Obesity is a risk factor for the development of human colorectal cancer (CC). The aim of this work is to report the inflammatory and angiogenic scenario in lean (BMI < 25 kg/m(2)) and obese (BMI > 30 kg/m(2)) patients with and without CC and to assess the role of peritumoral adipose tissue in CC-induced inflammation. Patients were divided in four experimental groups: obese patients with CC (OB-CC), lean patients with CC (LEAN-CC), obese patients without CC (OB), and lean patients without CC (LEAN). Plasma levels of pro-inflammatory cytokines (interleukin (IL)-6, IL-4, IL-8) and granulocyte-macrophage colony-stimulating factor (GM-CSF) were increased in OB-CC patients. Peritumoral adipose tissue (TF) explants and cultured mature adipocytes secreted higher amounts of nitrites and nitrates than did control and non-tumoral (NTF) adipose tissue both alone and in response to lipopolysaccharide (LPS). Nitrite and nitrate secretion was also increased in TF explants from OB-CC patients compared with that from LEAN-CC patients. Gene expression of adiponectin, tumor necrosis factor alpha (TNF-alpha), insulin-like growth factor type I (IGF-I), cyclooxygenase-2 (COX-2), and peroxisome proliferator-activated receptor gamma (PPAR-gamma) was increased in TF explants from CC patients.

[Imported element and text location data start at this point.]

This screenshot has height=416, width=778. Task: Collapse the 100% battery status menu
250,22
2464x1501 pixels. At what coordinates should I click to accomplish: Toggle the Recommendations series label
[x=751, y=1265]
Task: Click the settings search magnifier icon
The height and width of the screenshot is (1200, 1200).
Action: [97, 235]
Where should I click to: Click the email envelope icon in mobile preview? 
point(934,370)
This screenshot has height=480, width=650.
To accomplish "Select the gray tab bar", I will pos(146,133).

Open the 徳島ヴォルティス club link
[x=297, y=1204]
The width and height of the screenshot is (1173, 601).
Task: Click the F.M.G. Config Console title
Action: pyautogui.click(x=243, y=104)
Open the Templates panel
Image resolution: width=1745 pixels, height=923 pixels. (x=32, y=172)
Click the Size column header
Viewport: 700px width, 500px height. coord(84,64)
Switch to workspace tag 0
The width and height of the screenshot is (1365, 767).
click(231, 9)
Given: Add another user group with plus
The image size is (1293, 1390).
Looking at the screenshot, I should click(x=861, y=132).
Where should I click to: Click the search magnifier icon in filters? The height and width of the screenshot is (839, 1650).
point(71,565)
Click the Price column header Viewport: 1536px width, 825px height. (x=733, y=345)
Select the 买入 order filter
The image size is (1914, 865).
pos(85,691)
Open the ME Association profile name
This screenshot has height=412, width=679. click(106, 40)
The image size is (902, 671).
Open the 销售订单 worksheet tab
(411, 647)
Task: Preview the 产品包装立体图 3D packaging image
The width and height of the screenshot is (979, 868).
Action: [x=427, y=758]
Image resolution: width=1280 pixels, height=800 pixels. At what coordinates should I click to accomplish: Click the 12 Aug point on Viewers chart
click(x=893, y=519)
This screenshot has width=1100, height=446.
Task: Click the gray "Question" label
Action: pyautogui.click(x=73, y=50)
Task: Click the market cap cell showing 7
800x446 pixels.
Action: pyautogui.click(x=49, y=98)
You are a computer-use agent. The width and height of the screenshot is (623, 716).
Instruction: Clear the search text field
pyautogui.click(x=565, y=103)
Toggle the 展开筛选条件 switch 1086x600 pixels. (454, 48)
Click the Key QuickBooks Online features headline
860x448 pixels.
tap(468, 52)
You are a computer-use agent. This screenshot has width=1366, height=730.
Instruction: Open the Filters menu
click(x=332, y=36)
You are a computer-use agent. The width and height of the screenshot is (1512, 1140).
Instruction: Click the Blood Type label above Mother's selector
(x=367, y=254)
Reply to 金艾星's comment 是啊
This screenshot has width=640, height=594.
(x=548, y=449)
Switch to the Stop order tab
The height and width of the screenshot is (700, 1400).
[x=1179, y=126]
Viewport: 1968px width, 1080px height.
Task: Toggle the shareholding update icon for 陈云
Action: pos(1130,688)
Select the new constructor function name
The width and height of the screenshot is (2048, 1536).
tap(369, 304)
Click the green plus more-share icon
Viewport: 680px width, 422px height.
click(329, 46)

LPS increased the gene expression of IL-6, IL-10, TNF-alpha, vascular endothelial growth factor (VEGF), and COX-2 in OB and in TF explants from OB-CC patients. COX-2 and PPAR-gamma inhibition further increased LPS-induced release of nitrites and nitrates in TF explants and adipocytes from OB-CC patients. In conclusion, OB-CC patients have increased plasma levels of pro-inflammatory and angiogenic factors. TF from OB-CC patients shows an increased secretion of inflammatory markers compared with both TF from LEAN-CC and non-tumoral adipose tissue (AT) through a COX-2- and PPAR-gamma-independent mechanism.